*TASK DETAILS*
Every record, apart from its pictures, should be repeated exactly.

DATASET CONTENT START

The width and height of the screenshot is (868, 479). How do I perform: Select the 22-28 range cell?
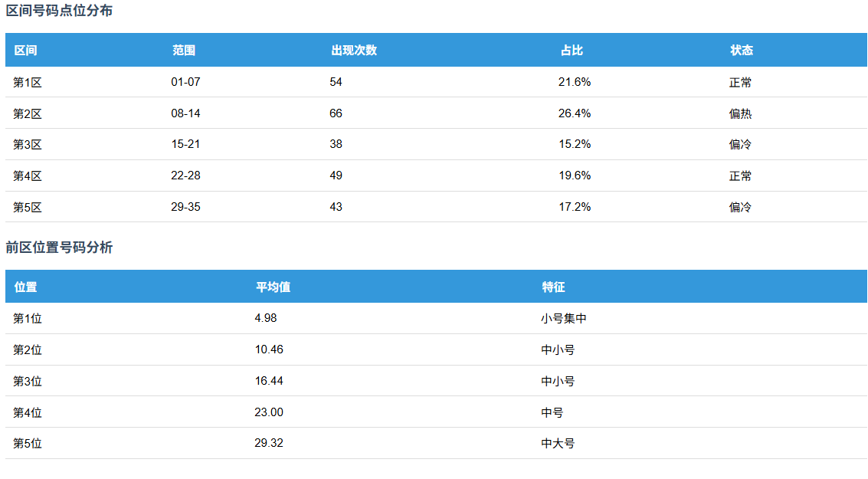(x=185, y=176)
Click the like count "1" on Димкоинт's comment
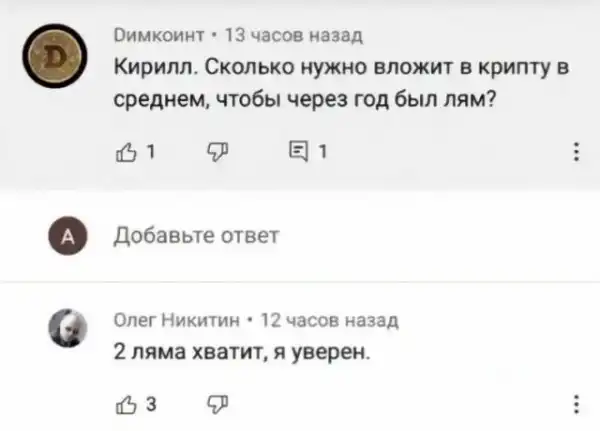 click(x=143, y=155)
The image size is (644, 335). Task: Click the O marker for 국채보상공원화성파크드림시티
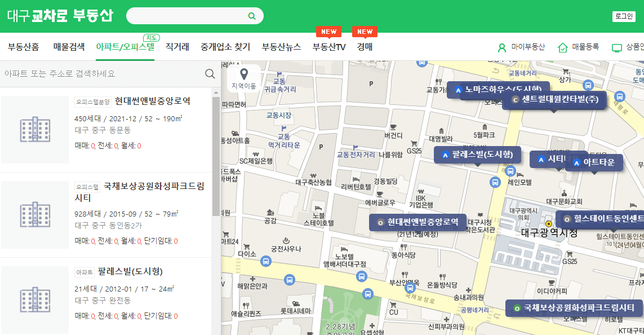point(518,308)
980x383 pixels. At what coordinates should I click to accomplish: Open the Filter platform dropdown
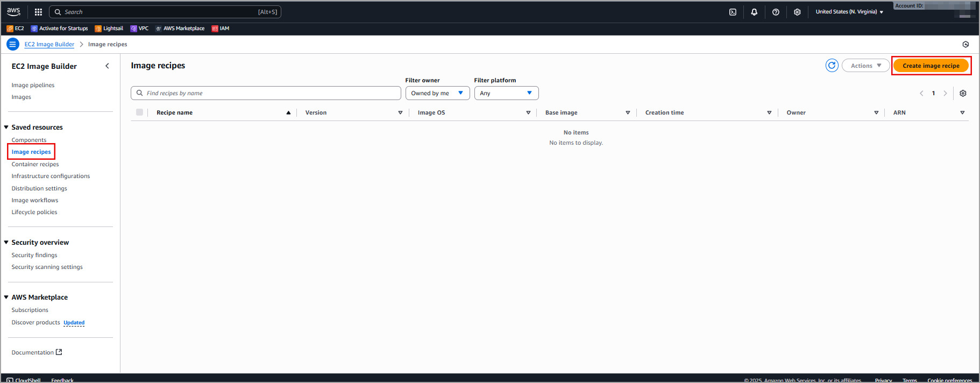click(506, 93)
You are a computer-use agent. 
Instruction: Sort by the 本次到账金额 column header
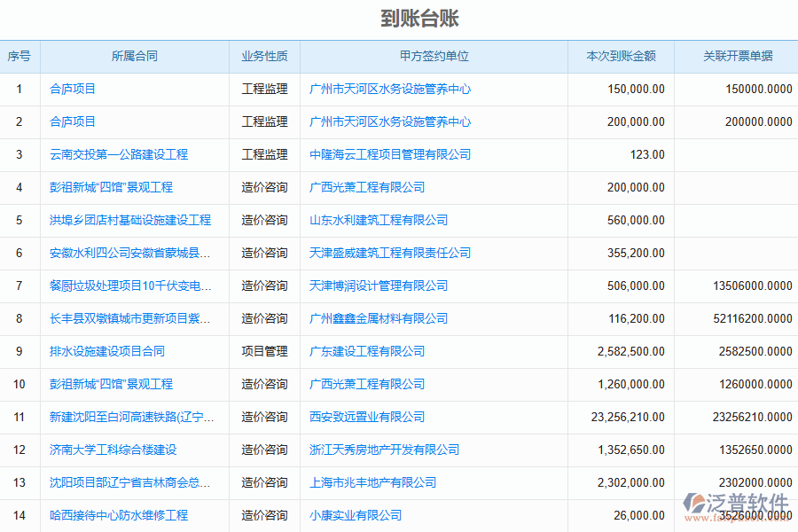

DATASET CONTENT END

*EXPECTED ANSWER*
The width and height of the screenshot is (868, 479). How do I perform: Select the 22-28 range cell?
(x=185, y=176)
Click the like count "1" on Димкоинт's comment
 click(x=143, y=155)
The image size is (644, 335). Task: Click the O marker for 국채보상공원화성파크드림시티
point(518,308)
980x383 pixels. At what coordinates should I click to accomplish: Open the Filter platform dropdown
click(506, 93)
You are a computer-use agent. 
Instruction: Sort by the 本次到账金额 column header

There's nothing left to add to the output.